Nice work out there. I think the iPlayer team should be thankful too; this can become a great solution for DSi owners who want to play GBA games.


----------



## brento (Sep 17, 2009)

wow, amazing, amazing work!!
my ds broke, but I'll be buying a new one just for this.


----------



## Klavier Gavin (Sep 17, 2009)

Does this mean that the Iplayer is going to be the popular flashcard?


----------



## 8BitWalugi (Sep 17, 2009)

Jonkswa said:
			
		

> must.get.gba.emu.on.other.flashcarts.plz!!!!?



Clearly you don't know about the limitations of other flashcarts trying to play GBA games.


----------



## post353 (Sep 17, 2009)

I hope this comes out for the R4DS!


----------



## Jakob95 (Sep 17, 2009)

post353 said:
			
		

> I hope this comes out for the R4DS!




NO IT WON"T.


----------



## Psyfira (Sep 17, 2009)

post353 said:
			
		

> I hope this comes out for the R4DS!


It won't.

(Edit: beaten to it, lol!)


----------



## Jakob95 (Sep 17, 2009)

PharaohsVizier said:
			
		

> Why do people insist on hoping for it to come out on something else?  It took years to deaden the hope of slot 1 GBA emulators, it will take even longer to crush it down.  Why won't people understand this ONLY WORKS ON THE IPLAYER?!

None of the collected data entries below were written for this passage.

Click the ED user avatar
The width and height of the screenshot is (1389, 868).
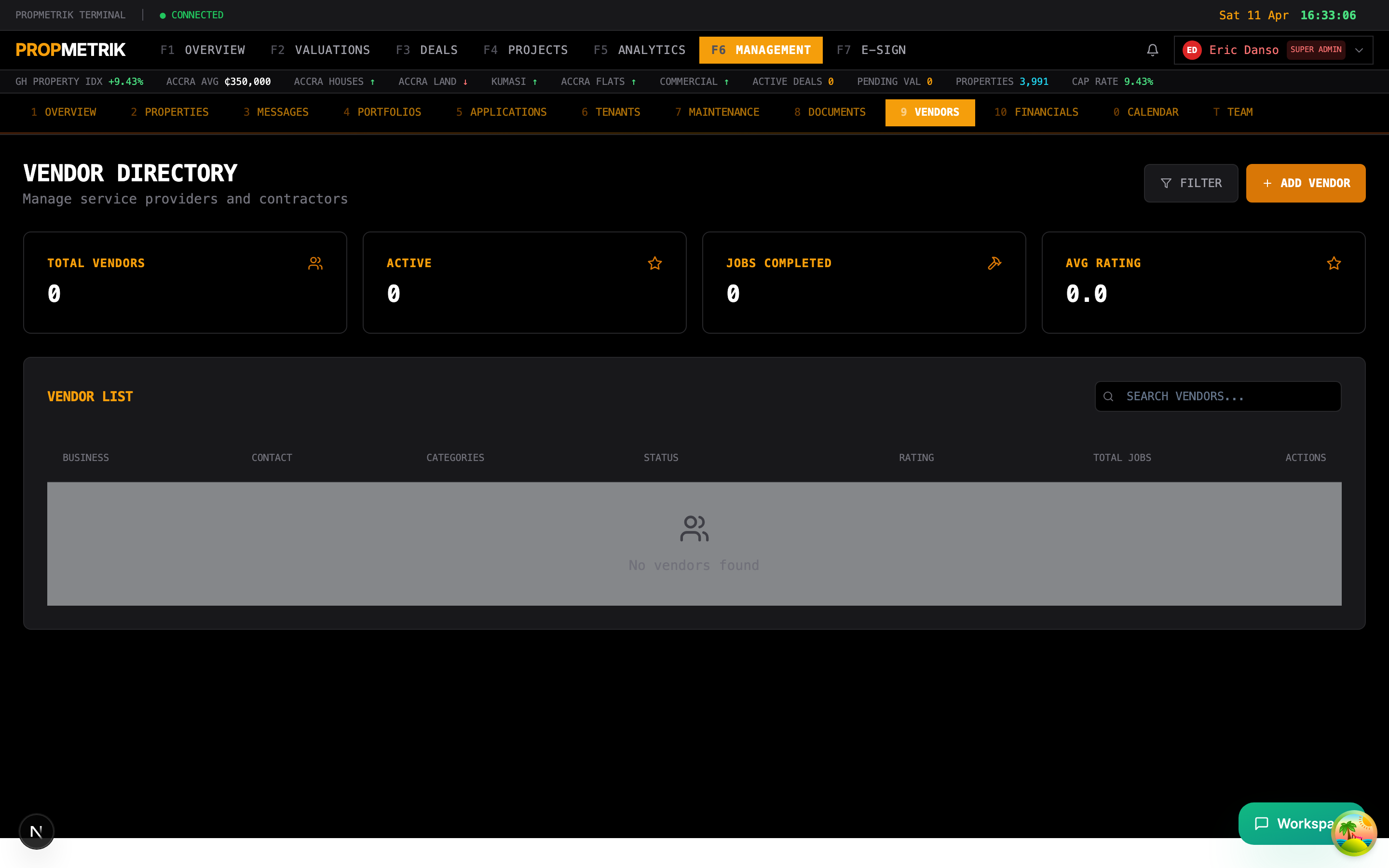1192,50
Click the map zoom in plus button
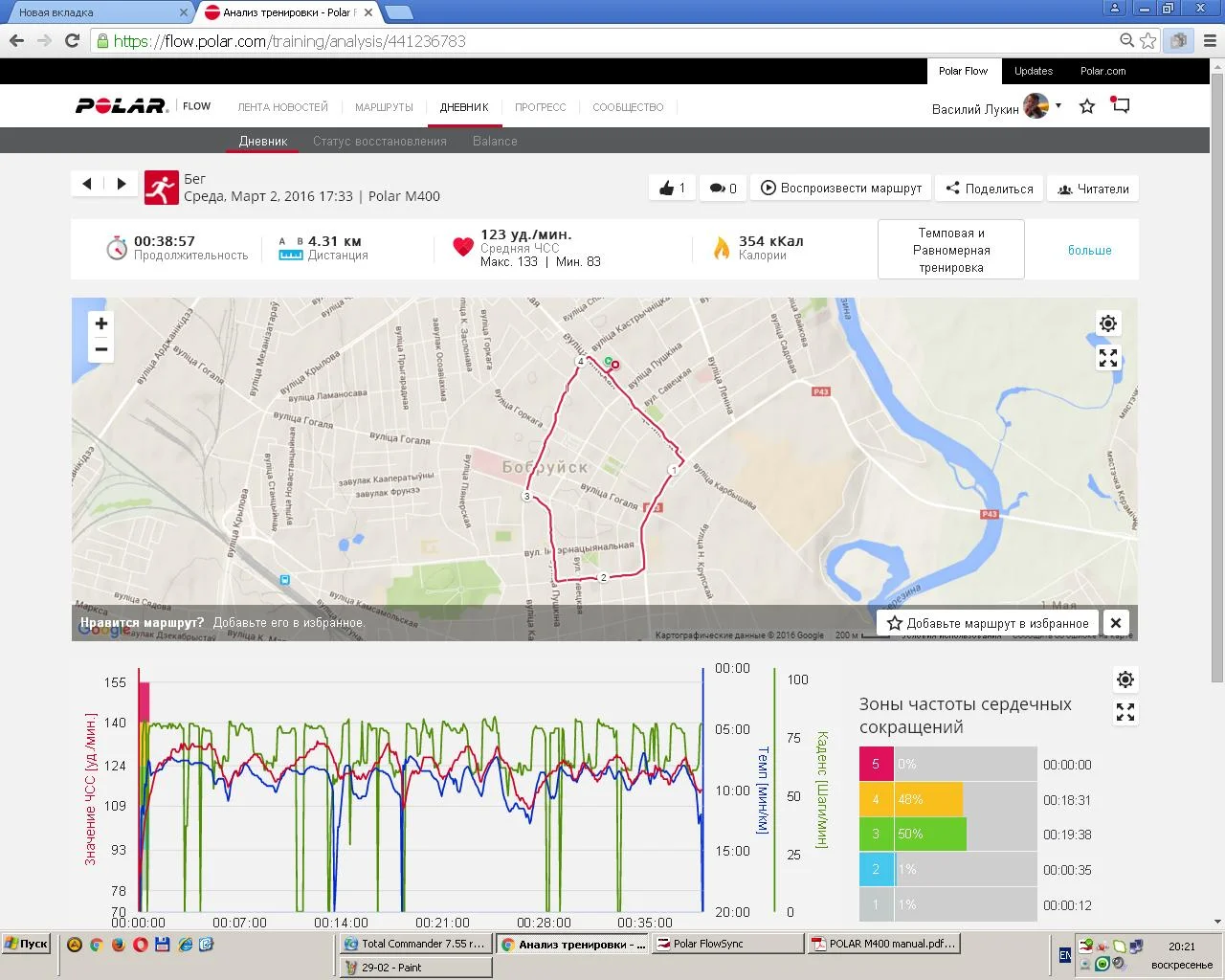The width and height of the screenshot is (1225, 980). (x=101, y=323)
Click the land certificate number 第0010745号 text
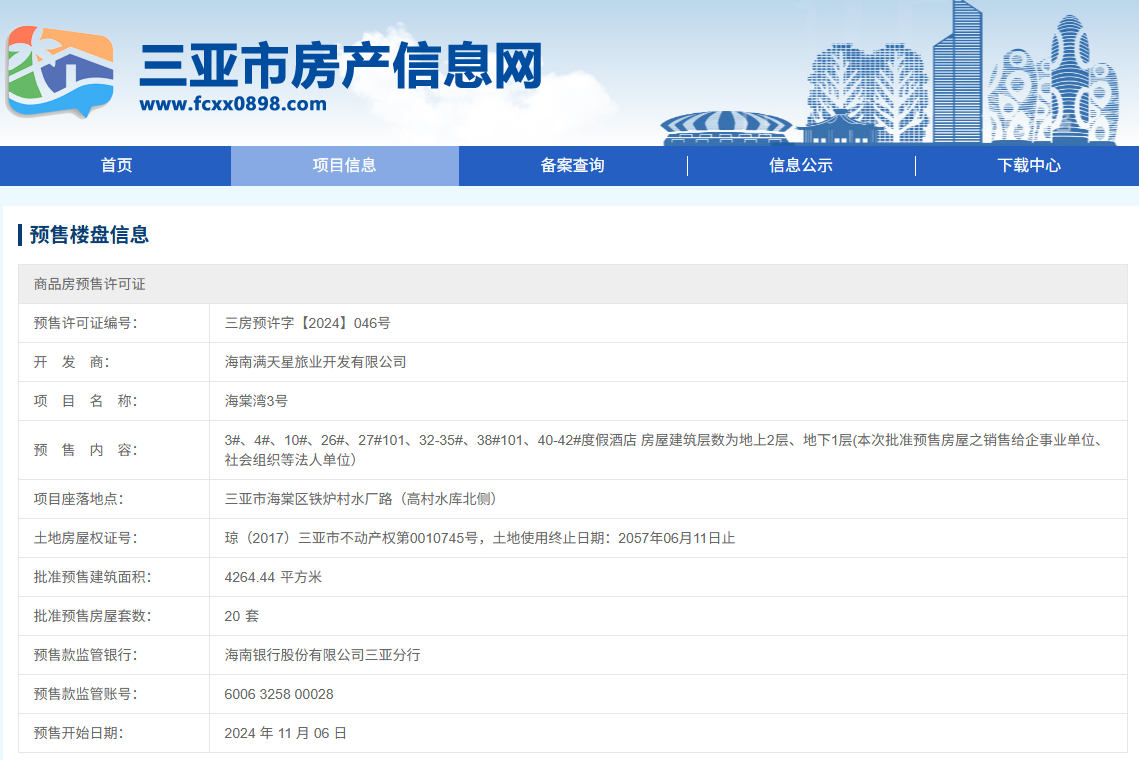 point(432,538)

Because we have a lot of people on the board that have brain/mental/retarded issues and don't understand that they have to read to accomplish something.


----------



## RiderLeangle (Sep 17, 2009)

I'm debating whether or not this is worth buying an iPlayer for or just waiting for the DSi to be cracked and a GBA emulator is made for it from the SD card.  I mean Team Twiizers is getting close at cracking the DSi so once they release something publicly then it will only be a matter of time



			
				post353 said:
			
		

> I hope this comes out for the R4DS!


----------



## Pendor (Sep 18, 2009)

emigre said:
			
		

> I remember him [Normmatt] contacting the iplayer team but they said they didn't want the card to have commercial rom loading ability and he's respecting their wishes.



Same thing happened with darkchen. He didn't get the SDK from them.

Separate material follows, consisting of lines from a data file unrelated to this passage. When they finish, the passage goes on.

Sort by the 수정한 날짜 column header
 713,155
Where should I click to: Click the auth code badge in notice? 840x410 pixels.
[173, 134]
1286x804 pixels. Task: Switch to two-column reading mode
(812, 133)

My point being "other people's wishes" mean nothing. You can fuck licenses and permissions whenever you want just like this guy, since he prolly won't release the source (and VBA is GPL).

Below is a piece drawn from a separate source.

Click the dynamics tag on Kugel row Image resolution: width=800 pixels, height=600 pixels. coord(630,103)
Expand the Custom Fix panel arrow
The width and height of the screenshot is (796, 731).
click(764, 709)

I have this crazy idea that darkchen is actually part of the iplayer team but who cares, really.


----------



## RupeeClock (Sep 18, 2009)

I'm surprised nobody has brought this up, but if the iPlayer can successfully emulate GBA games, then what about getting a good SNES emulator working on the DS?

The iPlayer would sell like hotcakes as an alternative emulation solution on DS.
For that matter, iPlayer kind of kicks the ass out of DSi Mode in terms of power anyway.


----------



## Toni Plutonij (Sep 18, 2009)

This is great news!

This made me even more sorry, if it's possible, that I didn't get my iPlayer review sample.. :frown:
I'm waiting to see how will this develop more, and no doubt that this emulator once made public, will in fact boost sales of iPlayer!


----------



## enlargedhousecat (Sep 18, 2009)

ah  heeeeeeeeeeeeeeeeeeeeeeeeeeeeeeeeeeeeeeeeeeeeeeeeee


----------



## mikeac (Sep 18, 2009)

DANG IT!! I just got the AceKard!


----------



## Centrix (Sep 18, 2009)

Now it's just a matter of time until some one takes the source code and modifys it for all flash cards!


----------



## TrolleyDave (Sep 18, 2009)

Centrix said:
			
		

> Now it's just a matter of time until some one takes the source code and modifys it for all flash cards!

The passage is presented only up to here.